──────── SUPPLIED RECORDS
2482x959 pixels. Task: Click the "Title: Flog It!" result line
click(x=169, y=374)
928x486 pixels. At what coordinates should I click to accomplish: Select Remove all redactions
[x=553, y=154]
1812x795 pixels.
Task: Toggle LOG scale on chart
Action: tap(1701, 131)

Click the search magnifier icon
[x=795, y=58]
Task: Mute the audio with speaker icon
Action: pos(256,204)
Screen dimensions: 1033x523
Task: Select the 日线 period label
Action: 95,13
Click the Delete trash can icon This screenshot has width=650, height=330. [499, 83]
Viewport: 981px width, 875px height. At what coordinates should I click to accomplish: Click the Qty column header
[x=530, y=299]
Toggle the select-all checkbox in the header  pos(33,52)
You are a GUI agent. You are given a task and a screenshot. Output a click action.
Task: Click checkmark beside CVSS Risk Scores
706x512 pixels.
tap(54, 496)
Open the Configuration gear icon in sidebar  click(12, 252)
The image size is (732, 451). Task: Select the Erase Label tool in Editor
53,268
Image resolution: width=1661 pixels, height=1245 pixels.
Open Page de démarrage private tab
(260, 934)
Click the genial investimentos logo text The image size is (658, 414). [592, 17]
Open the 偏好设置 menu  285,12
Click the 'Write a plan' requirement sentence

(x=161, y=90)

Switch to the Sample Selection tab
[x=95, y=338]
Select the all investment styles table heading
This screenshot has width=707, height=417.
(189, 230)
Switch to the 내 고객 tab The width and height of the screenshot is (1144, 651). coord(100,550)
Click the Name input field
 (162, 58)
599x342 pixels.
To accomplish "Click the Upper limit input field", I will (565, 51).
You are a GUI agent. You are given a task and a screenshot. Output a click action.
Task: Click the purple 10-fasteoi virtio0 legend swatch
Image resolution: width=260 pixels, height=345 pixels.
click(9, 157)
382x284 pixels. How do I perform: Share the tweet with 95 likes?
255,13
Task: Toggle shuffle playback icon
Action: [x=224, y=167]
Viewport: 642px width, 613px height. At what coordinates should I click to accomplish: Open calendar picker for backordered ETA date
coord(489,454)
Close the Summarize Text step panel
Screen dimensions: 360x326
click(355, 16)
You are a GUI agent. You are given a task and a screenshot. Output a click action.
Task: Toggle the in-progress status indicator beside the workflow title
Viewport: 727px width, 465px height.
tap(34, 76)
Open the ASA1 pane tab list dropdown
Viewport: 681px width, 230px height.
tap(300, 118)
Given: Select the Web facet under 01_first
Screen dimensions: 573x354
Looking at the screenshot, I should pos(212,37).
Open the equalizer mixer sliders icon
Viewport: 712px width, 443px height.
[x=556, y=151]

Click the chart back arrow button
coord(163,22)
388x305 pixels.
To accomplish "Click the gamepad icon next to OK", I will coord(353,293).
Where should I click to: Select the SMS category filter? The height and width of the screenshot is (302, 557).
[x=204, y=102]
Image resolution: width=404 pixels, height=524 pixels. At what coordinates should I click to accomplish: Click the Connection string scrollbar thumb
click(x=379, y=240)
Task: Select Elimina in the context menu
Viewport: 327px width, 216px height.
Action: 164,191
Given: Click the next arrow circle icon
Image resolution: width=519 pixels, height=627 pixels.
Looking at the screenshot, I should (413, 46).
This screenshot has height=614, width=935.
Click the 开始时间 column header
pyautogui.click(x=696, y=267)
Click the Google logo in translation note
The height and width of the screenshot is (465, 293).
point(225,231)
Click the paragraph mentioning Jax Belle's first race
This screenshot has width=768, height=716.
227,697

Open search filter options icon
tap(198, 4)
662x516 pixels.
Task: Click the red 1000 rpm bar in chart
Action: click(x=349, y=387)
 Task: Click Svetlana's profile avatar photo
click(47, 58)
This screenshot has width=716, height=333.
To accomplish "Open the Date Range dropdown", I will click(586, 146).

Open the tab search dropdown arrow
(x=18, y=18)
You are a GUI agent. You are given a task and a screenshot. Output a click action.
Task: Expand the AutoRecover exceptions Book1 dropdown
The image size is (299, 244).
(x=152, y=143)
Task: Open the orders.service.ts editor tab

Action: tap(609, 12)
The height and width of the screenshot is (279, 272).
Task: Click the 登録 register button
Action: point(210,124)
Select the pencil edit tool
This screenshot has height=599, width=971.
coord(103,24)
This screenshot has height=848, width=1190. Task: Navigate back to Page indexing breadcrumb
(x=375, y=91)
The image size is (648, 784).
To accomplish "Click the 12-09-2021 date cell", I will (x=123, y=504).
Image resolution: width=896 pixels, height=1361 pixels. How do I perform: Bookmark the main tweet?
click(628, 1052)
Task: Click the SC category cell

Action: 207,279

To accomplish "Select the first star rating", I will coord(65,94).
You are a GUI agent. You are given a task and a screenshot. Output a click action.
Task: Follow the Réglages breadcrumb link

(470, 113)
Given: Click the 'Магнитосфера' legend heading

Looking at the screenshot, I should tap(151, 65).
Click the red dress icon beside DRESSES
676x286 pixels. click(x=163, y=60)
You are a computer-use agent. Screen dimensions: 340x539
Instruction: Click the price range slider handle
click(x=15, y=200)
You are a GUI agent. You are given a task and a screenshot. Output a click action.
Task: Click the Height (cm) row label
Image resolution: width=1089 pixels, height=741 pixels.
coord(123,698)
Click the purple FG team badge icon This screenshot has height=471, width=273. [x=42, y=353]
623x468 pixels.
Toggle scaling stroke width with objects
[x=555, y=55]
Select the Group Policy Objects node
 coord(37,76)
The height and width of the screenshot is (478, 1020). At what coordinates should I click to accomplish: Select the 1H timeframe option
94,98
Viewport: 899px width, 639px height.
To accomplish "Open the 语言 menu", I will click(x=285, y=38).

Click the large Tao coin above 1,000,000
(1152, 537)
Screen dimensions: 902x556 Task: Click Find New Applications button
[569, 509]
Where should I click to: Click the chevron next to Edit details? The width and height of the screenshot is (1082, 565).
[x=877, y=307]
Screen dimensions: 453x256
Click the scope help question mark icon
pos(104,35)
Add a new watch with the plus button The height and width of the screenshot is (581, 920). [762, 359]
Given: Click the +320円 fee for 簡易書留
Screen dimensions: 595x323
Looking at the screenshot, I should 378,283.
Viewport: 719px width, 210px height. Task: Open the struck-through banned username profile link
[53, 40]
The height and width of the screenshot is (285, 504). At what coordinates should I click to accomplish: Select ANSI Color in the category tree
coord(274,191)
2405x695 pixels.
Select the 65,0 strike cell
────────────────
#### DIRECTIONS
The records above should be duplicated in full, exactly as given.

#### TASK OUTPUT
2482x959 pixels. Task: Click the "Title: Flog It!" result line
click(x=169, y=374)
928x486 pixels. At what coordinates should I click to accomplish: Select Remove all redactions
[x=553, y=154]
1812x795 pixels.
Task: Toggle LOG scale on chart
Action: tap(1701, 131)

Click the search magnifier icon
[x=795, y=58]
Task: Mute the audio with speaker icon
Action: pos(256,204)
Screen dimensions: 1033x523
Task: Select the 日线 period label
Action: 95,13
Click the Delete trash can icon This screenshot has width=650, height=330. [499, 83]
Viewport: 981px width, 875px height. At what coordinates should I click to accomplish: Click the Qty column header
[x=530, y=299]
Toggle the select-all checkbox in the header  pos(33,52)
You are a GUI agent. You are given a task and a screenshot. Output a click action.
Task: Click checkmark beside CVSS Risk Scores
706x512 pixels.
tap(54, 496)
Open the Configuration gear icon in sidebar  click(12, 252)
The image size is (732, 451). Task: Select the Erase Label tool in Editor
53,268
Image resolution: width=1661 pixels, height=1245 pixels.
Open Page de démarrage private tab
(260, 934)
Click the genial investimentos logo text The image size is (658, 414). [592, 17]
Open the 偏好设置 menu  285,12
Click the 'Write a plan' requirement sentence

(x=161, y=90)

Switch to the Sample Selection tab
[x=95, y=338]
Select the all investment styles table heading
This screenshot has width=707, height=417.
(189, 230)
Switch to the 내 고객 tab The width and height of the screenshot is (1144, 651). coord(100,550)
Click the Name input field
 (162, 58)
599x342 pixels.
To accomplish "Click the Upper limit input field", I will (565, 51).
You are a GUI agent. You are given a task and a screenshot. Output a click action.
Task: Click the purple 10-fasteoi virtio0 legend swatch
Image resolution: width=260 pixels, height=345 pixels.
click(9, 157)
382x284 pixels. How do I perform: Share the tweet with 95 likes?
255,13
Task: Toggle shuffle playback icon
Action: [x=224, y=167]
Viewport: 642px width, 613px height. At what coordinates should I click to accomplish: Open calendar picker for backordered ETA date
coord(489,454)
Close the Summarize Text step panel
Screen dimensions: 360x326
click(355, 16)
You are a GUI agent. You are given a task and a screenshot. Output a click action.
Task: Toggle the in-progress status indicator beside the workflow title
Viewport: 727px width, 465px height.
tap(34, 76)
Open the ASA1 pane tab list dropdown
Viewport: 681px width, 230px height.
tap(300, 118)
Given: Select the Web facet under 01_first
Screen dimensions: 573x354
Looking at the screenshot, I should pos(212,37).
Open the equalizer mixer sliders icon
Viewport: 712px width, 443px height.
[x=556, y=151]

Click the chart back arrow button
coord(163,22)
388x305 pixels.
To accomplish "Click the gamepad icon next to OK", I will coord(353,293).
Where should I click to: Select the SMS category filter? The height and width of the screenshot is (302, 557).
[x=204, y=102]
Image resolution: width=404 pixels, height=524 pixels. At what coordinates should I click to accomplish: Click the Connection string scrollbar thumb
click(x=379, y=240)
Task: Select Elimina in the context menu
Viewport: 327px width, 216px height.
Action: 164,191
Given: Click the next arrow circle icon
Image resolution: width=519 pixels, height=627 pixels.
Looking at the screenshot, I should (413, 46).
This screenshot has height=614, width=935.
Click the 开始时间 column header
pyautogui.click(x=696, y=267)
Click the Google logo in translation note
The height and width of the screenshot is (465, 293).
point(225,231)
Click the paragraph mentioning Jax Belle's first race
This screenshot has width=768, height=716.
227,697

Open search filter options icon
tap(198, 4)
662x516 pixels.
Task: Click the red 1000 rpm bar in chart
Action: click(x=349, y=387)
 Task: Click Svetlana's profile avatar photo
click(47, 58)
This screenshot has width=716, height=333.
To accomplish "Open the Date Range dropdown", I will click(586, 146).

Open the tab search dropdown arrow
(x=18, y=18)
You are a GUI agent. You are given a task and a screenshot. Output a click action.
Task: Expand the AutoRecover exceptions Book1 dropdown
The image size is (299, 244).
(x=152, y=143)
Task: Open the orders.service.ts editor tab

Action: tap(609, 12)
The height and width of the screenshot is (279, 272).
Task: Click the 登録 register button
Action: point(210,124)
Select the pencil edit tool
This screenshot has height=599, width=971.
coord(103,24)
This screenshot has height=848, width=1190. Task: Navigate back to Page indexing breadcrumb
(x=375, y=91)
The image size is (648, 784).
To accomplish "Click the 12-09-2021 date cell", I will (x=123, y=504).
Image resolution: width=896 pixels, height=1361 pixels. How do I perform: Bookmark the main tweet?
click(628, 1052)
Task: Click the SC category cell

Action: 207,279

To accomplish "Select the first star rating", I will coord(65,94).
You are a GUI agent. You are given a task and a screenshot. Output a click action.
Task: Follow the Réglages breadcrumb link

(470, 113)
Given: Click the 'Магнитосфера' legend heading

Looking at the screenshot, I should tap(151, 65).
Click the red dress icon beside DRESSES
676x286 pixels. click(x=163, y=60)
You are a computer-use agent. Screen dimensions: 340x539
Instruction: Click the price range slider handle
click(x=15, y=200)
You are a GUI agent. You are given a task and a screenshot. Output a click action.
Task: Click the Height (cm) row label
Image resolution: width=1089 pixels, height=741 pixels.
coord(123,698)
Click the purple FG team badge icon This screenshot has height=471, width=273. [x=42, y=353]
623x468 pixels.
Toggle scaling stroke width with objects
[x=555, y=55]
Select the Group Policy Objects node
 coord(37,76)
The height and width of the screenshot is (478, 1020). At what coordinates should I click to accomplish: Select the 1H timeframe option
94,98
Viewport: 899px width, 639px height.
To accomplish "Open the 语言 menu", I will click(x=285, y=38).

Click the large Tao coin above 1,000,000
(1152, 537)
Screen dimensions: 902x556 Task: Click Find New Applications button
[569, 509]
Where should I click to: Click the chevron next to Edit details? The width and height of the screenshot is (1082, 565).
[x=877, y=307]
Screen dimensions: 453x256
Click the scope help question mark icon
pos(104,35)
Add a new watch with the plus button The height and width of the screenshot is (581, 920). [762, 359]
Given: Click the +320円 fee for 簡易書留
Screen dimensions: 595x323
Looking at the screenshot, I should 378,283.
Viewport: 719px width, 210px height. Task: Open the struck-through banned username profile link
[53, 40]
The height and width of the screenshot is (285, 504). At what coordinates should I click to accomplish: Select ANSI Color in the category tree
coord(274,191)
2405x695 pixels.
Select the 65,0 strike cell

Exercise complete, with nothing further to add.